Material für weiterführende Forschungen, so der Schwelmer Historiker Dietz, böte die Autobiographie Hellings in vielfältiger Weise, so etwa im Bereich seines NS-Widerstandes, den er im Rahmen der Kommunistischen Partei-Opposition und seiner Auslandsaktivitäten in der Schweiz leistete.

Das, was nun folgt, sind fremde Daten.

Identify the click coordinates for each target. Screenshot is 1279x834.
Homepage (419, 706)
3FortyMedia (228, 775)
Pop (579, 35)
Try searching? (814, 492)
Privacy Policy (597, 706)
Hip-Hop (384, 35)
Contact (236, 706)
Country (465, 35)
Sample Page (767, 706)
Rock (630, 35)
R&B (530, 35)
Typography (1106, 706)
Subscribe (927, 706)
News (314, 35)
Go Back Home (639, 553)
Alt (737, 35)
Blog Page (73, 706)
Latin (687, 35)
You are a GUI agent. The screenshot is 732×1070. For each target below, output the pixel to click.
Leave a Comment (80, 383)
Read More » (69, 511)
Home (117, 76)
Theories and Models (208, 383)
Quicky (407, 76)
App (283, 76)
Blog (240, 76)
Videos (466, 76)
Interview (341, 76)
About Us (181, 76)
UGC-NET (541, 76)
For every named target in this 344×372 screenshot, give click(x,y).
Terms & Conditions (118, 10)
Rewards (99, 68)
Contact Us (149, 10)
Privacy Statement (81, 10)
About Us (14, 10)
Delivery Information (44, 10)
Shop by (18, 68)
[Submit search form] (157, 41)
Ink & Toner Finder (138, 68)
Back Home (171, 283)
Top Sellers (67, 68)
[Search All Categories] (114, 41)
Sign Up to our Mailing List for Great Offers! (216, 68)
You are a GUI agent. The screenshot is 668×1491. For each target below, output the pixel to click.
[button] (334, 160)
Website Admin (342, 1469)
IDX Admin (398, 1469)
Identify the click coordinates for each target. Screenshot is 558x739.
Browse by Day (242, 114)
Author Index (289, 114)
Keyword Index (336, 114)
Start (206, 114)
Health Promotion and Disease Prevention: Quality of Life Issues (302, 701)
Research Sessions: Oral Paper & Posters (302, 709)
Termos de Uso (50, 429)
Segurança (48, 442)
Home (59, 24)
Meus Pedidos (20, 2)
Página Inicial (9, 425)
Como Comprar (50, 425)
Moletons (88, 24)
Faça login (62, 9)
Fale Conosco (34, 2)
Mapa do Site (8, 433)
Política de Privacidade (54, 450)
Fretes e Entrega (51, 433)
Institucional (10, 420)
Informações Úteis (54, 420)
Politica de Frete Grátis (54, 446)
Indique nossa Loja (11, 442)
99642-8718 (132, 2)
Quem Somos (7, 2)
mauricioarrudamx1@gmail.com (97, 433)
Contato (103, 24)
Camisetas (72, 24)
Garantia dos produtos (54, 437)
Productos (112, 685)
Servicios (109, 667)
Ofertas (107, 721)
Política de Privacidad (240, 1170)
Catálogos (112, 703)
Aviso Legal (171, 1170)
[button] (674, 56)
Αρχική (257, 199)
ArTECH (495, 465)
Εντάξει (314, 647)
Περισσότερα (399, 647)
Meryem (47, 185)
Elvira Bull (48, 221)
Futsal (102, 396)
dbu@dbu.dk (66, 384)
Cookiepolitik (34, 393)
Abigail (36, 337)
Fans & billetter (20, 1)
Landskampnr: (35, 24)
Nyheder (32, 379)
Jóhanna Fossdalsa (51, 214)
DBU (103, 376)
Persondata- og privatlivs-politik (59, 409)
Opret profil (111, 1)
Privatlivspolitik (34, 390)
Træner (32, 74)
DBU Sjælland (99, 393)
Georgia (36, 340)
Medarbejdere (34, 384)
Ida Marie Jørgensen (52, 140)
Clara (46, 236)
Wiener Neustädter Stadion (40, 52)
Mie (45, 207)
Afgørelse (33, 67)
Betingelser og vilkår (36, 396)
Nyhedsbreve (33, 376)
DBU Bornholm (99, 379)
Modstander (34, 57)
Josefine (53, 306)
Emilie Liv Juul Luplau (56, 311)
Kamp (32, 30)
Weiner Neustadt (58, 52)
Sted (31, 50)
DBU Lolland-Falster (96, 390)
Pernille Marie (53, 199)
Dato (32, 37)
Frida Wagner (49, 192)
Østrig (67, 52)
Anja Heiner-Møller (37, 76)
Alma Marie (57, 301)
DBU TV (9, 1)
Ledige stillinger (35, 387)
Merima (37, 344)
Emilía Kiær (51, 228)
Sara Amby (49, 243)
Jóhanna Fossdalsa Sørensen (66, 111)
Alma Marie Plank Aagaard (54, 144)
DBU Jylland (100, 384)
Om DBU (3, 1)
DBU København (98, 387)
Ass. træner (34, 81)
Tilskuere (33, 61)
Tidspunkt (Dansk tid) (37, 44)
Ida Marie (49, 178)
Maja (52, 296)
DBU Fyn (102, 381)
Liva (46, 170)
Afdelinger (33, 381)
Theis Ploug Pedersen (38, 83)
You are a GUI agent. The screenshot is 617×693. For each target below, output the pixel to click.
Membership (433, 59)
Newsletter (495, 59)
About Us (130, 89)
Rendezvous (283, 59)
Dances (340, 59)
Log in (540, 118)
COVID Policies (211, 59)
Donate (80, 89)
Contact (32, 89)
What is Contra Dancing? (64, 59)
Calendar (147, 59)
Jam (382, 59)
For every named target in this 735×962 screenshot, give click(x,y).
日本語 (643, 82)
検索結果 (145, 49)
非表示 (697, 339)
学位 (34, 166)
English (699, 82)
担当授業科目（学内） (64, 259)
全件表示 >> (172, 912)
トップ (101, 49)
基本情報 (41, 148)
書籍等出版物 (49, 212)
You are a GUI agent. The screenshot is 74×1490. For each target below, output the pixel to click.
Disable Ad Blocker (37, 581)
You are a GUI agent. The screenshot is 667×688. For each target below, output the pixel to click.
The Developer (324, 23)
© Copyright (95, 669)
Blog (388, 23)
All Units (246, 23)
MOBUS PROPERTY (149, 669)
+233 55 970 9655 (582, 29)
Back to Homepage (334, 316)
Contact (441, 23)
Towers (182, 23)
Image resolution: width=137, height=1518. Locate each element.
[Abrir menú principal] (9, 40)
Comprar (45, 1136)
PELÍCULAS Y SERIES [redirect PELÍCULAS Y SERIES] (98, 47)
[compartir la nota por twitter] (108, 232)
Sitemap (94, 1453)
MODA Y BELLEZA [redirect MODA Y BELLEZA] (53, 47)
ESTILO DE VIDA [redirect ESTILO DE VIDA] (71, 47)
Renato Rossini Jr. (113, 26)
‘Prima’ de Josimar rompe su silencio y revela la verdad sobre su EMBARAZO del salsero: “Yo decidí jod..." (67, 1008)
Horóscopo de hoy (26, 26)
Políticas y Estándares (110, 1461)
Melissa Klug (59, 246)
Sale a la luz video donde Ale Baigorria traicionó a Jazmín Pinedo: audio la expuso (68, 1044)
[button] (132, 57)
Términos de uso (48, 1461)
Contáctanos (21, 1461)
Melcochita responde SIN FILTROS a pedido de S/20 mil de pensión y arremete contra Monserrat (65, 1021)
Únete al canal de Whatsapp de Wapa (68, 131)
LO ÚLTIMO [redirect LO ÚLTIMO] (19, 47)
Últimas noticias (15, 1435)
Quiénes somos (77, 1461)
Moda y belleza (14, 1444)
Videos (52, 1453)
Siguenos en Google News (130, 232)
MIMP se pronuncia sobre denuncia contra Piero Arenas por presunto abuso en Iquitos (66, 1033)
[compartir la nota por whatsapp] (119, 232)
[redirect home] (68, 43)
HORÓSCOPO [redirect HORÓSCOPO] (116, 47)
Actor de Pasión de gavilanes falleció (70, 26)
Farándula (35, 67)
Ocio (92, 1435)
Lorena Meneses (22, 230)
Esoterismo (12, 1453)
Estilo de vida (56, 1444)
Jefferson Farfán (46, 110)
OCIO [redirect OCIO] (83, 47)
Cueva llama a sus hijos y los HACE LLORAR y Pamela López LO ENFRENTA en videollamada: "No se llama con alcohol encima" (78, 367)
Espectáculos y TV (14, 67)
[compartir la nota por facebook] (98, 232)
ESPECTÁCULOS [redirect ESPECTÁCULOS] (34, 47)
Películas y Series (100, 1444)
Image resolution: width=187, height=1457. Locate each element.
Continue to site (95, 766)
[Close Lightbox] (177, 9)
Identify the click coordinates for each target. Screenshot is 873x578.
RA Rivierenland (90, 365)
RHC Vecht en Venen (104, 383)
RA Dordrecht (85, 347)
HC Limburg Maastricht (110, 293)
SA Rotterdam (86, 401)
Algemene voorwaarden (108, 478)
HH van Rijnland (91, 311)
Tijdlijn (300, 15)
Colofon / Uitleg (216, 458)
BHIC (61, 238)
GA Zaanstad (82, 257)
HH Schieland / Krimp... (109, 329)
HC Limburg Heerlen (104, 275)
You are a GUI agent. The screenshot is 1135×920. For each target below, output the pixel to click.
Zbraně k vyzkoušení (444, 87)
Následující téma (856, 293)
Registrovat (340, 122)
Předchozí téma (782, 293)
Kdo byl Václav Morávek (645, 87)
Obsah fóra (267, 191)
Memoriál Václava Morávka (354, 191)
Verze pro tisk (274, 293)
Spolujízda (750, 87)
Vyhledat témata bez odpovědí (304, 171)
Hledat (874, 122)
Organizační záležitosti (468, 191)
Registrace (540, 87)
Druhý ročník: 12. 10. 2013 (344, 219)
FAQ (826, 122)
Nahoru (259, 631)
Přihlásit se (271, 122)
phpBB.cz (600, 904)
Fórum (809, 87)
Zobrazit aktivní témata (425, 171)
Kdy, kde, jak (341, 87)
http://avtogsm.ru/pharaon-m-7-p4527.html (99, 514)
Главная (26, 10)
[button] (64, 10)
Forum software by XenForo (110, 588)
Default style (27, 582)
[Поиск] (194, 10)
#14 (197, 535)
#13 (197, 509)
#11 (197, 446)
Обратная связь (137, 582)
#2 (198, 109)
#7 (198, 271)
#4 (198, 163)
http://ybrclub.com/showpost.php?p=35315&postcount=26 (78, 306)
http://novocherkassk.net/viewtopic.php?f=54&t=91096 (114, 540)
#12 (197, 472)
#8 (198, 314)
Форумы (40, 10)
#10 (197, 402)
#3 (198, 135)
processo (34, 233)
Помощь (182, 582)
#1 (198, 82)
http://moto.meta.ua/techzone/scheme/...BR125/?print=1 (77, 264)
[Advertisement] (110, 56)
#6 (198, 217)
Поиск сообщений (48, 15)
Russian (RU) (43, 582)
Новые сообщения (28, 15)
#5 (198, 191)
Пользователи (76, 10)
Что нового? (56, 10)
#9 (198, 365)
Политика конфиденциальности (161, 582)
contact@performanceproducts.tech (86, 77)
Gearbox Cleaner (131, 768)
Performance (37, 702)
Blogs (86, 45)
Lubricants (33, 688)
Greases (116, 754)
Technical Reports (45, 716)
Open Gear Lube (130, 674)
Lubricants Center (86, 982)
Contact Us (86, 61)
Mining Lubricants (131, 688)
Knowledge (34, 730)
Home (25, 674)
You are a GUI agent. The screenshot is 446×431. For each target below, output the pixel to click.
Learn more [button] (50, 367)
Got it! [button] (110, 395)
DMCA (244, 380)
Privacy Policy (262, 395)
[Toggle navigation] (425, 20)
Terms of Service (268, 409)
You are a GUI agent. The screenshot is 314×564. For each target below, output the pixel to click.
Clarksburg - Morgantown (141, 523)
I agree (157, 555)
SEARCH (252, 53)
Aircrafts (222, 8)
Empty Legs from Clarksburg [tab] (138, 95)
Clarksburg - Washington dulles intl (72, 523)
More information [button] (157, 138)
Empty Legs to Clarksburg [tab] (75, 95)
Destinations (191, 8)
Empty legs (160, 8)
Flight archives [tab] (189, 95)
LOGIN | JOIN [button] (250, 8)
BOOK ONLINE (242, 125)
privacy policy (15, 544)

Vor allem seien jedoch die naheliegenden Fragen nach seiner Kollaboration mit den einschlägigen Verfassungsorganen der SBZ bzw. DDR nach 1945 weiter zu klären, also seine Zusammenarbeit mit den maßgebenden West- und Propagandaabteilungen der SED, der Stasi und der DDR-Kulturbürokratie. Denn Helling erhielt 1968 zu seinem 80. Geburtstag, den er nach einem repräsentativen Part im Schloß Martfeld privat im Schwelmer "Prinz von Preußen" mit einem Essen im kleinen Kreis ausklingen ließ, überraschend Besuch von einem offiziellen Reisekader der DDR, der ihm die Urkunde der Ehrendoktorwürde überreichte, die ihm die Ost-Berliner Humboldt Universität verlieh. Für den damals allseits um seine Anerkennung und Reputation ringenden DDR-Staat eine willkommene Gelegenheit, einen Bürger der Bundesrepublik für ihre Zwecke zu vereinnahmen. Aber nicht nur der Historiker fragt hier und an zahlreichen anderen Stellen nach dem Warum und nach den Hintergründen. Gewiss bietet die Vita Fritz Hellings also noch weiteres Material für eine kritische Auseinandersetzung mit seinem Wirken und Schaffen.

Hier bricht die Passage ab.